_PROVIDED TEXT:_
##############################
Retrieval-based-Voice-Conversion

An easy-to-use Voice Conversion framework based on VITS.

Note

Currently under development... Provided as a library and API in rvc

Installation and usage

Standard Setup

First, create a directory in your project. The assets folder will contain the models needed for inference and training, and the result folder will contain the results of the training.

rvc init

This will create an assets folder and .env in your working directory.

Warning

The directory should be empty or without an assets folder.

Custom Setup

If you have already downloaded models or want to change these configurations, edit the .env file. If you do not already have a .env file,

rvc env create

can create one.

Also, when downloading a model, you can use the

rvc dlmodel

or

rvc dlmodel {download_dir}

Finally, specify the location of the model in the env file, and you are done!

Library Usage

Inference Audio

from pathlib import Path

from dotenv import load_dotenv
from scipy.io import wavfile

from rvc.modules.vc.modules import VC


def main():
      vc = VC()
      vc.get_vc("{model.pth}")
      tgt_sr, audio_opt, times, _ = vc.vc_inference(
            1, Path("{InputAudio}")
      )
      wavfile.write("{OutputAudio}", tgt_sr, audio_opt)


if __name__ == "__main__":
      load_dotenv("{envPath}")
      main()

CLI Usage

Inference Audio

rvc infer -m {model.pth} -i {input.wav} -o {output.wav}

option	flag	type	default value	description
modelPath	-m	Path	*required	Model path or filename (reads in the directory set in env)
##############################
_SOURCE MATERIAL:_
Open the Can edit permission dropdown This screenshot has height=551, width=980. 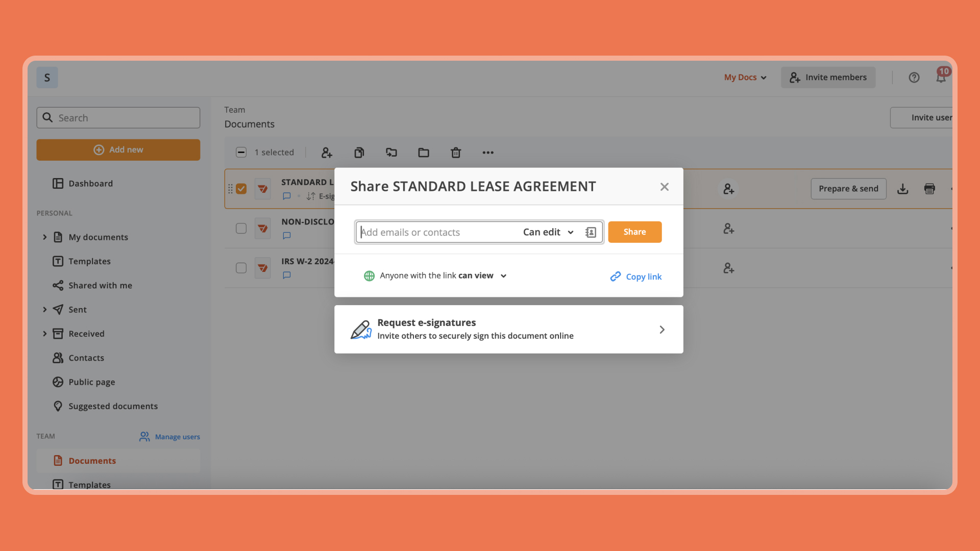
##############################
_WORK INSTRUCTIONS:_ Continue the Retrieval-based-Voice-Conversion text from the point where it stops. The data are unrelated to the Retrieval-based-Voice-Conversion text.

_FINAL ANSWER:_
inputPath	-i	Path	*required	Input audio path or folder
outputPath	-o	Path	*required	Output audio path or folder
sid	-s	int	0	Speaker/Singer ID
f0_up_key	-fu	int	0	Transpose (integer, number of semitones, raise by an octave: 12, lower by an octave: -12)
f0_method	-fm	str	rmvpe	pitch extraction algorithm (pm, harvest, crepe, rmvpe
f0_file	-ff	Path \| None	None	F0 curve file (optional). One pitch per line. Replaces the default F0 and pitch modulation
index_file	-if	Path \| None	None	Path to the feature index file
index_rate	-if	float	0.75	Search feature ratio (controls accent strength, too high has artifacting)
filter_radius	-fr	int	3	If >=3: apply median filtering to the harvested pitch results. The value represents the filter radius and can reduce breathiness
resample_sr	-rsr	int	0	Resample the output audio in post-processing to the final sample rate. Set to 0 for no resampling
rms_mix_rate	-rmr	float	0.25	Adjust the volume envelope scaling. Closer to 0, the more it mimicks the volume of the original vocals. Can help mask noise and make volume sound more natural when set relatively low. Closer to 1 will be more of a consistently loud volume
protect	-p	float	0.33	Protect voiceless consonants and breath sounds to prevent artifacts such as tearing in electronic music. Set to 0.5 to disable. Decrease the value to increase protection, but it may reduce indexing accuracy

API Usage

First, start up the server.

rvc-api

or

poetry run poe rvc-api

Inference Audio

Get as blob

curl -X 'POST' \
      'http://127.0.0.1:8000/inference?res_type=blob' \
      -H 'accept: application/json' \
      -H 'Content-Type: multipart/form-data' \
      -F 'modelpath={model.pth}' \
      -F 'input={input audio path}'

Get as json(include time)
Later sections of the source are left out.